[Records from a collection]
____________________
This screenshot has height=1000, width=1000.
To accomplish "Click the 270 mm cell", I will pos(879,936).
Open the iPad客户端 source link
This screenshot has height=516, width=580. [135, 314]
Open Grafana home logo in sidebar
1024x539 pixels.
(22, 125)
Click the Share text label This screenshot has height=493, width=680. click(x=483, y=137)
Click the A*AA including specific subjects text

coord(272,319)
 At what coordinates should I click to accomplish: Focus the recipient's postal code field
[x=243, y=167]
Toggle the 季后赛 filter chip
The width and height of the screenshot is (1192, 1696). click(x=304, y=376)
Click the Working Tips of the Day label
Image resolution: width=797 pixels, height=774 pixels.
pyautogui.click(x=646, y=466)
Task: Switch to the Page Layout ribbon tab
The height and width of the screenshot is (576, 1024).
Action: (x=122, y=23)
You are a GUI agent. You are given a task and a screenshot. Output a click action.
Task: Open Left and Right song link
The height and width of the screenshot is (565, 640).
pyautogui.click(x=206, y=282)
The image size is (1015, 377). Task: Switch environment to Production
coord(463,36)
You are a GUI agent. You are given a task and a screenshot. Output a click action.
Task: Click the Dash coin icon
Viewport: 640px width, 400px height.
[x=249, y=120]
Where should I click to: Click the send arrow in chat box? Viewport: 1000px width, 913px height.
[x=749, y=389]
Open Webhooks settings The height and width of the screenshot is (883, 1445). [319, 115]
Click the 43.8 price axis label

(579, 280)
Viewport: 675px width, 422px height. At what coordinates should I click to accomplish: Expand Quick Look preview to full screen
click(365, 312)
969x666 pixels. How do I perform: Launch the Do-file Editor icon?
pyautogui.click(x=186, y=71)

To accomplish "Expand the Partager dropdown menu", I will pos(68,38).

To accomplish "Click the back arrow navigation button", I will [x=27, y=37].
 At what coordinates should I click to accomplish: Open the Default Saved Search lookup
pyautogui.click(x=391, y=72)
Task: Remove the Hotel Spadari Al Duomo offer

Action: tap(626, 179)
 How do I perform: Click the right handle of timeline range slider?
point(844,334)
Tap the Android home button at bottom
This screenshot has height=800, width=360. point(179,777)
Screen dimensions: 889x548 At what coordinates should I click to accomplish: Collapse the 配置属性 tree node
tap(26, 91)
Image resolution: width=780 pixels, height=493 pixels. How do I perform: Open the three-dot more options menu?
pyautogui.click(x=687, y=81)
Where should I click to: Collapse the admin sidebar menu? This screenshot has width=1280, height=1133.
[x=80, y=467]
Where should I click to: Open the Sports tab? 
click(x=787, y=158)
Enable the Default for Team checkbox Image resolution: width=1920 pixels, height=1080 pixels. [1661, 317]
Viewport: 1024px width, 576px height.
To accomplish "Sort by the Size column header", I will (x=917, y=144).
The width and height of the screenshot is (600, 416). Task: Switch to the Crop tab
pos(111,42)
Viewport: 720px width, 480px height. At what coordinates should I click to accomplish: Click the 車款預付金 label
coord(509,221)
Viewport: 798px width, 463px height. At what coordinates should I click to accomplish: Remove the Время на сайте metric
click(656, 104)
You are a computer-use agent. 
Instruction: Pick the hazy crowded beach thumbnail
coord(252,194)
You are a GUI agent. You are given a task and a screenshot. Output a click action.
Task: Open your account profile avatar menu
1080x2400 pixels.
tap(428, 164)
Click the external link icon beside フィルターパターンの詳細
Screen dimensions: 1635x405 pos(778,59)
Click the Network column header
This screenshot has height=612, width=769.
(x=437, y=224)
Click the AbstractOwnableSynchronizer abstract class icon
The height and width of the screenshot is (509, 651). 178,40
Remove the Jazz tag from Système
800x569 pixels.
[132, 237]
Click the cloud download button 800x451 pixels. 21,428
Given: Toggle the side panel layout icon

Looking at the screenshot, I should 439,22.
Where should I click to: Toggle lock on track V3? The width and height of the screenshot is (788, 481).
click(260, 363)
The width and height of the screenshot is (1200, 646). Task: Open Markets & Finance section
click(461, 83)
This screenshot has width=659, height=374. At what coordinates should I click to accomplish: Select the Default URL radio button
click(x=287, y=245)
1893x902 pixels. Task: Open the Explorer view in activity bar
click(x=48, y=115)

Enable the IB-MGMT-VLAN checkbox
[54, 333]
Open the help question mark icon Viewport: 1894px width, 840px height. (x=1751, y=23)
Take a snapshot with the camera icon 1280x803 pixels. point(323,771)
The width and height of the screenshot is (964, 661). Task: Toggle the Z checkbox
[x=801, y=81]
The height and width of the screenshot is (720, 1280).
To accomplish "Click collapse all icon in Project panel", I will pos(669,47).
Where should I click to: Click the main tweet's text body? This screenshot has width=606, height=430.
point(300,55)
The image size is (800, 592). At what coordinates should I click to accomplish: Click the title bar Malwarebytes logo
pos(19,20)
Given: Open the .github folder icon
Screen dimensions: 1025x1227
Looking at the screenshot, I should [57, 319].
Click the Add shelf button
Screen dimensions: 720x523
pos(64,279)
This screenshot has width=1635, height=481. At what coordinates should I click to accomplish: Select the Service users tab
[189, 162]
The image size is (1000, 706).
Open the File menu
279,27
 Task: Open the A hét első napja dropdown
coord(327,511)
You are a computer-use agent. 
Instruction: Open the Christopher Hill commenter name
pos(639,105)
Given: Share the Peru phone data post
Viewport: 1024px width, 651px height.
____________________
PROMPT: The data above needs to be repeated exactly, line for line.

ANSWER TO THIS EXERCISE:
This screenshot has height=1000, width=1000.
To accomplish "Click the 270 mm cell", I will pos(879,936).
Open the iPad客户端 source link
This screenshot has height=516, width=580. [135, 314]
Open Grafana home logo in sidebar
1024x539 pixels.
(22, 125)
Click the Share text label This screenshot has height=493, width=680. click(x=483, y=137)
Click the A*AA including specific subjects text

coord(272,319)
 At what coordinates should I click to accomplish: Focus the recipient's postal code field
[x=243, y=167]
Toggle the 季后赛 filter chip
The width and height of the screenshot is (1192, 1696). click(x=304, y=376)
Click the Working Tips of the Day label
Image resolution: width=797 pixels, height=774 pixels.
pyautogui.click(x=646, y=466)
Task: Switch to the Page Layout ribbon tab
The height and width of the screenshot is (576, 1024).
Action: (x=122, y=23)
You are a GUI agent. You are given a task and a screenshot. Output a click action.
Task: Open Left and Right song link
The height and width of the screenshot is (565, 640).
pyautogui.click(x=206, y=282)
The image size is (1015, 377). Task: Switch environment to Production
coord(463,36)
You are a GUI agent. You are given a task and a screenshot. Output a click action.
Task: Click the Dash coin icon
Viewport: 640px width, 400px height.
[x=249, y=120]
Where should I click to: Click the send arrow in chat box? Viewport: 1000px width, 913px height.
[x=749, y=389]
Open Webhooks settings The height and width of the screenshot is (883, 1445). [319, 115]
Click the 43.8 price axis label

(579, 280)
Viewport: 675px width, 422px height. At what coordinates should I click to accomplish: Expand Quick Look preview to full screen
click(365, 312)
969x666 pixels. How do I perform: Launch the Do-file Editor icon?
pyautogui.click(x=186, y=71)

To accomplish "Expand the Partager dropdown menu", I will pos(68,38).

To accomplish "Click the back arrow navigation button", I will [x=27, y=37].
 At what coordinates should I click to accomplish: Open the Default Saved Search lookup
pyautogui.click(x=391, y=72)
Task: Remove the Hotel Spadari Al Duomo offer

Action: tap(626, 179)
 How do I perform: Click the right handle of timeline range slider?
point(844,334)
Tap the Android home button at bottom
This screenshot has height=800, width=360. point(179,777)
Screen dimensions: 889x548 At what coordinates should I click to accomplish: Collapse the 配置属性 tree node
tap(26, 91)
Image resolution: width=780 pixels, height=493 pixels. How do I perform: Open the three-dot more options menu?
pyautogui.click(x=687, y=81)
Where should I click to: Collapse the admin sidebar menu? This screenshot has width=1280, height=1133.
[x=80, y=467]
Where should I click to: Open the Sports tab? 
click(x=787, y=158)
Enable the Default for Team checkbox Image resolution: width=1920 pixels, height=1080 pixels. [1661, 317]
Viewport: 1024px width, 576px height.
To accomplish "Sort by the Size column header", I will (x=917, y=144).
The width and height of the screenshot is (600, 416). Task: Switch to the Crop tab
pos(111,42)
Viewport: 720px width, 480px height. At what coordinates should I click to accomplish: Click the 車款預付金 label
coord(509,221)
Viewport: 798px width, 463px height. At what coordinates should I click to accomplish: Remove the Время на сайте metric
click(656, 104)
You are a computer-use agent. 
Instruction: Pick the hazy crowded beach thumbnail
coord(252,194)
You are a GUI agent. You are given a task and a screenshot. Output a click action.
Task: Open your account profile avatar menu
1080x2400 pixels.
tap(428, 164)
Click the external link icon beside フィルターパターンの詳細
Screen dimensions: 1635x405 pos(778,59)
Click the Network column header
This screenshot has height=612, width=769.
(x=437, y=224)
Click the AbstractOwnableSynchronizer abstract class icon
The height and width of the screenshot is (509, 651). 178,40
Remove the Jazz tag from Système
800x569 pixels.
[132, 237]
Click the cloud download button 800x451 pixels. 21,428
Given: Toggle the side panel layout icon

Looking at the screenshot, I should 439,22.
Where should I click to: Toggle lock on track V3? The width and height of the screenshot is (788, 481).
click(260, 363)
The width and height of the screenshot is (1200, 646). Task: Open Markets & Finance section
click(461, 83)
This screenshot has width=659, height=374. At what coordinates should I click to accomplish: Select the Default URL radio button
click(x=287, y=245)
1893x902 pixels. Task: Open the Explorer view in activity bar
click(x=48, y=115)

Enable the IB-MGMT-VLAN checkbox
[54, 333]
Open the help question mark icon Viewport: 1894px width, 840px height. (x=1751, y=23)
Take a snapshot with the camera icon 1280x803 pixels. point(323,771)
The width and height of the screenshot is (964, 661). Task: Toggle the Z checkbox
[x=801, y=81]
The height and width of the screenshot is (720, 1280).
To accomplish "Click collapse all icon in Project panel", I will pos(669,47).
Where should I click to: Click the main tweet's text body? This screenshot has width=606, height=430.
point(300,55)
The image size is (800, 592). At what coordinates should I click to accomplish: Click the title bar Malwarebytes logo
pos(19,20)
Given: Open the .github folder icon
Screen dimensions: 1025x1227
Looking at the screenshot, I should [57, 319].
Click the Add shelf button
Screen dimensions: 720x523
pos(64,279)
This screenshot has width=1635, height=481. At what coordinates should I click to accomplish: Select the Service users tab
[189, 162]
The image size is (1000, 706).
Open the File menu
279,27
 Task: Open the A hét első napja dropdown
coord(327,511)
You are a computer-use agent. 
Instruction: Open the Christopher Hill commenter name
pos(639,105)
Given: Share the Peru phone data post
Viewport: 1024px width, 651px height.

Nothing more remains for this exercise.